Analisis memakai Data Sampel BPJS Kesehatan 2015 sampai 2024. Setiap klaim diatribusikan ke satu sektor determinan berdasarkan diagnosis primer agar tidak salah-atribusi. Semua angka populasi adalah proyeksi nasional tertimbang dan menggambarkan populasi yang dilayani JKN, bukan prevalensi sebenarnya di seluruh penduduk. Karena klaim hanya menangkap kasus yang sampai ke rumah sakit, angka di sini adalah batas bawah dari beban yang sesungguhnya.
Pertanyaan yang dijawab laporan ini
- Berapa beban dan biaya rawat inap JKN yang berakar pada determinan di luar sistem kesehatan?
- Sektor determinan mana, air dan sanitasi, imunisasi, gizi, atau vektor, yang paling besar?
- Di mana beban itu terkonsentrasi secara geografis, dan siapa yang paling terdampak?
- Kementerian atau lembaga mana yang dapat menurunkan beban ini melalui investasi hulu?
Temuan utama
- Kohort analisis mencakup 134.199 pasien sampel dengan 345.037 klaim berdiagnosis-primer determinan, di antaranya 102.691 admisi rawat inap.

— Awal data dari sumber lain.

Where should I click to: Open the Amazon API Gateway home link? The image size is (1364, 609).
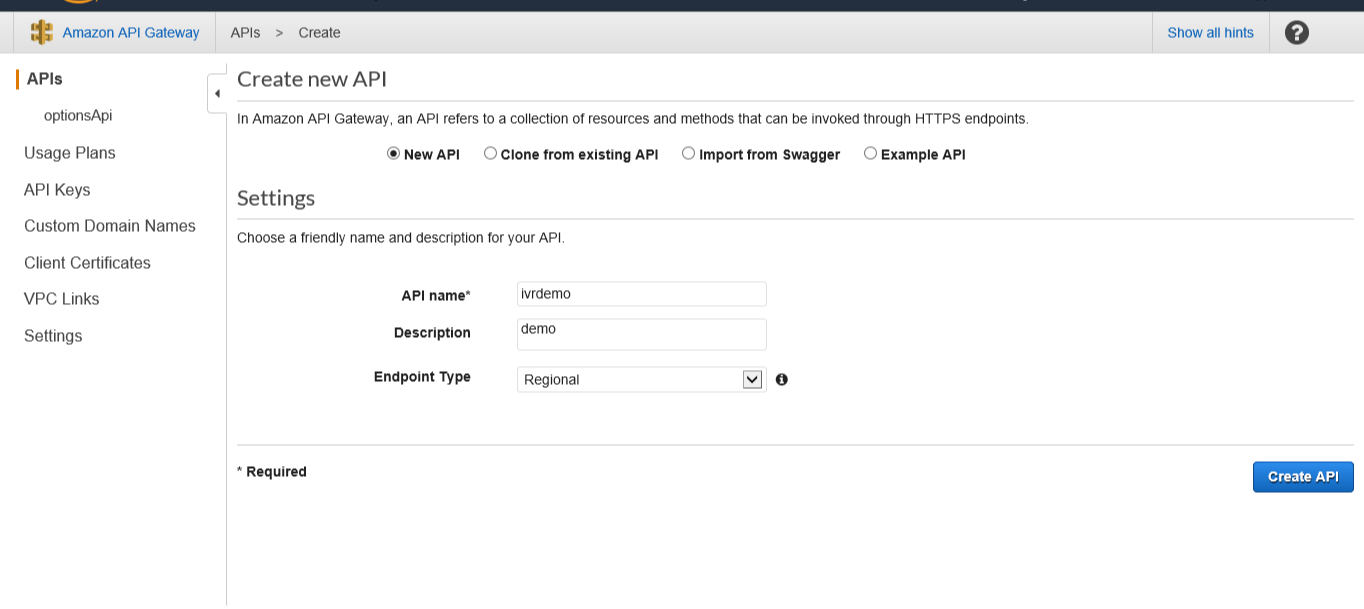tap(130, 32)
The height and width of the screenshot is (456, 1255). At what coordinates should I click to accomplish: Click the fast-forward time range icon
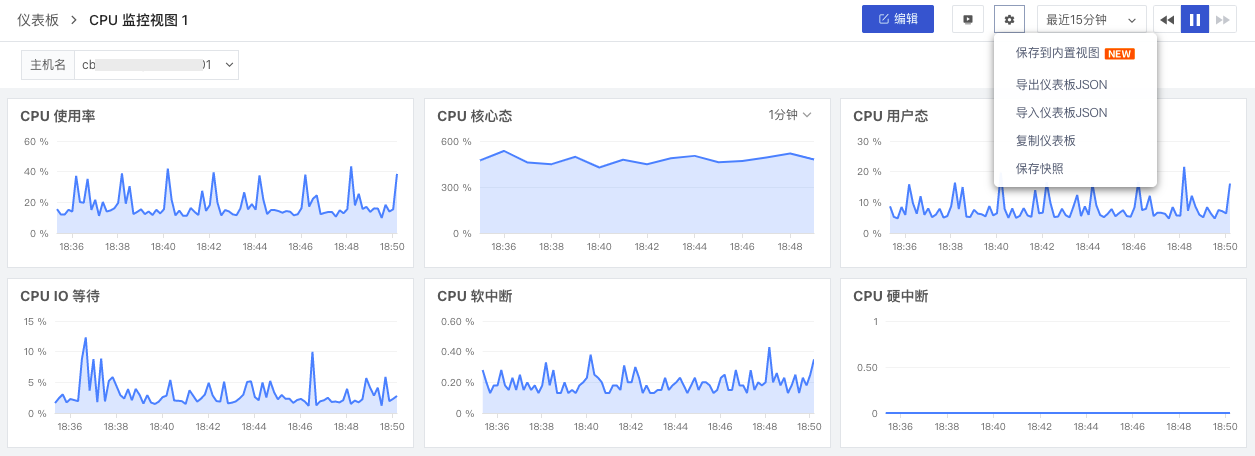[1223, 19]
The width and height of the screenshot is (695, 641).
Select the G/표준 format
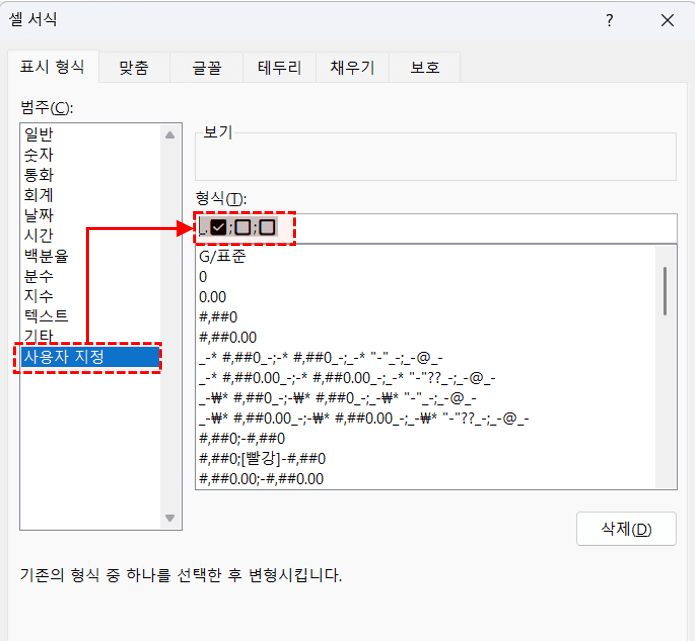click(222, 256)
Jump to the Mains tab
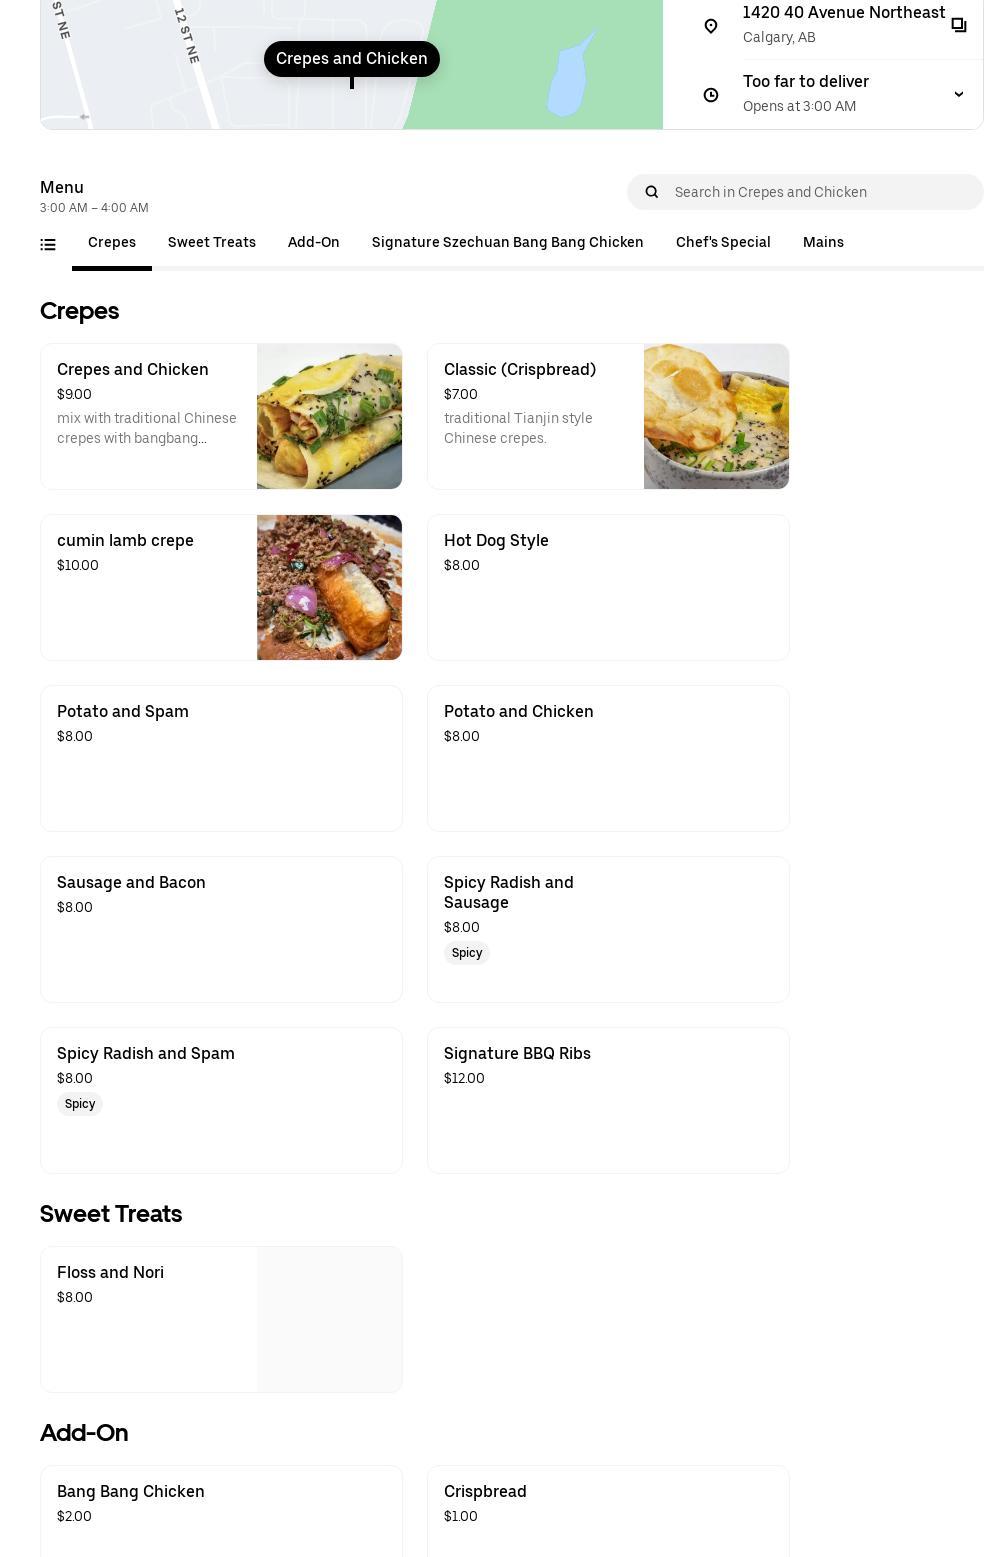The image size is (1004, 1557). tap(823, 243)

- Secara kumulatif 2015 sampai 2024, biaya rawat inap yang dapat dicegah ini mencapai sekitar Rp 31,9 triliun (basis diagnosis primer yang konservatif), dengan total biaya rumah sakit sekitar Rp 41,5 triliun.
- Air, sanitasi, dan higiene (WASH) adalah sektor terbesar, sekitar Rp 19,9 triliun atau 47,9 persen dari total, sehingga hampir separuh beban berakar pada masalah air dan sanitasi, ranah PUPR dan Pemda, bukan rumah sakit.

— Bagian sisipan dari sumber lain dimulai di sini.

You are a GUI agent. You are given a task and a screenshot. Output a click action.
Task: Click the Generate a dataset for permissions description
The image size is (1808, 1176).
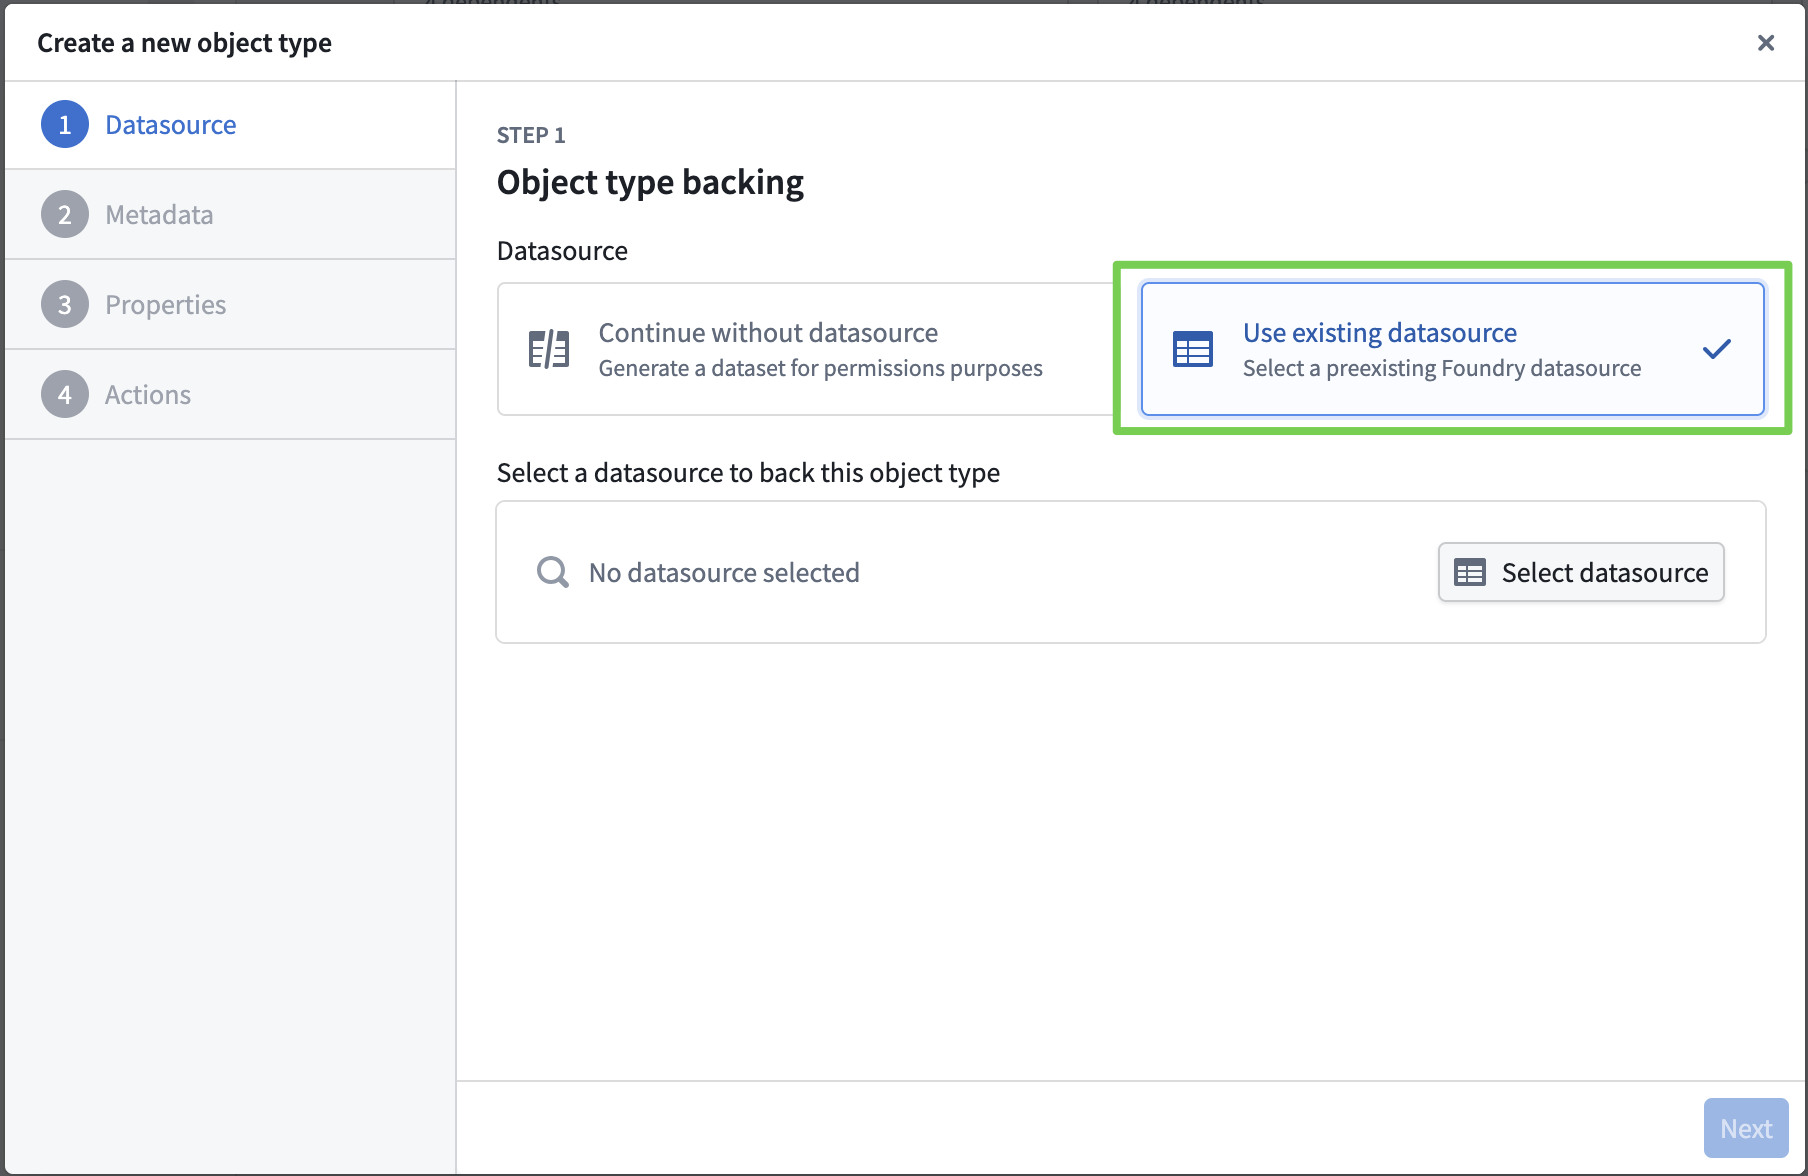[820, 369]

- Tiga lini biaya teratas adalah batu saluran kemih (sekitar Rp 10,3 triliun), tuberkulosis (sekitar Rp 7,4 triliun), dan diare atau gastroenteritis (sekitar Rp 6,2 triliun); dua dari tiga teratas terkait air dan sanitasi.

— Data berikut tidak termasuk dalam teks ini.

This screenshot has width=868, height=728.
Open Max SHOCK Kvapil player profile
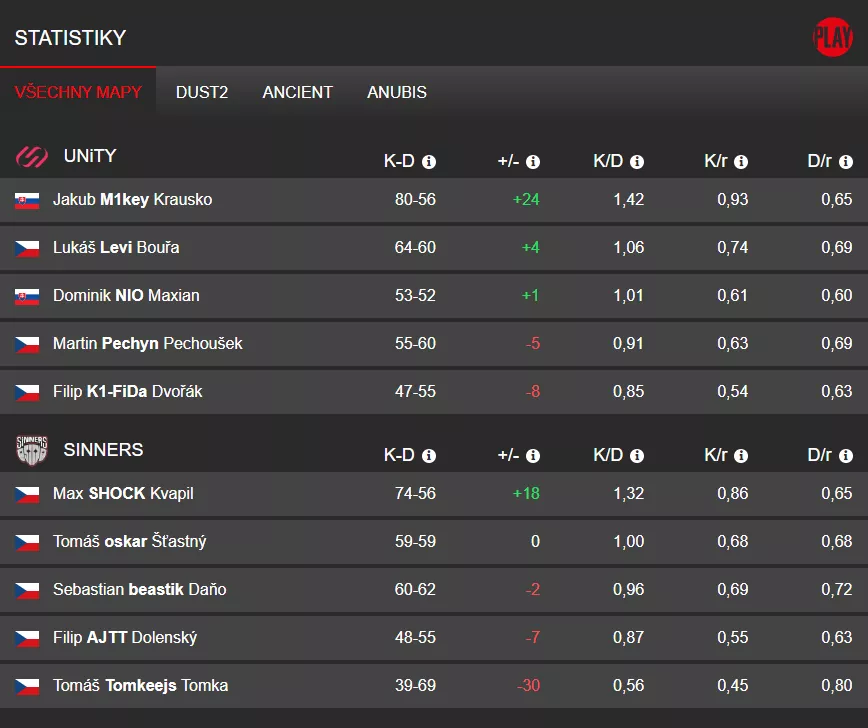[123, 494]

- Biaya sangat terkonsentrasi: 52,4 persen biaya ditanggung oleh 10 persen pasien termahal, sebagian besar kasus kronis dan berulang.
- Beban balita tertinggi ada di sektor WASH (10,5 persen pasien adalah balita), sehingga investasi air bersih dan sanitasi sekaligus melindungi tumbuh-kembang anak dari diare dan stunting.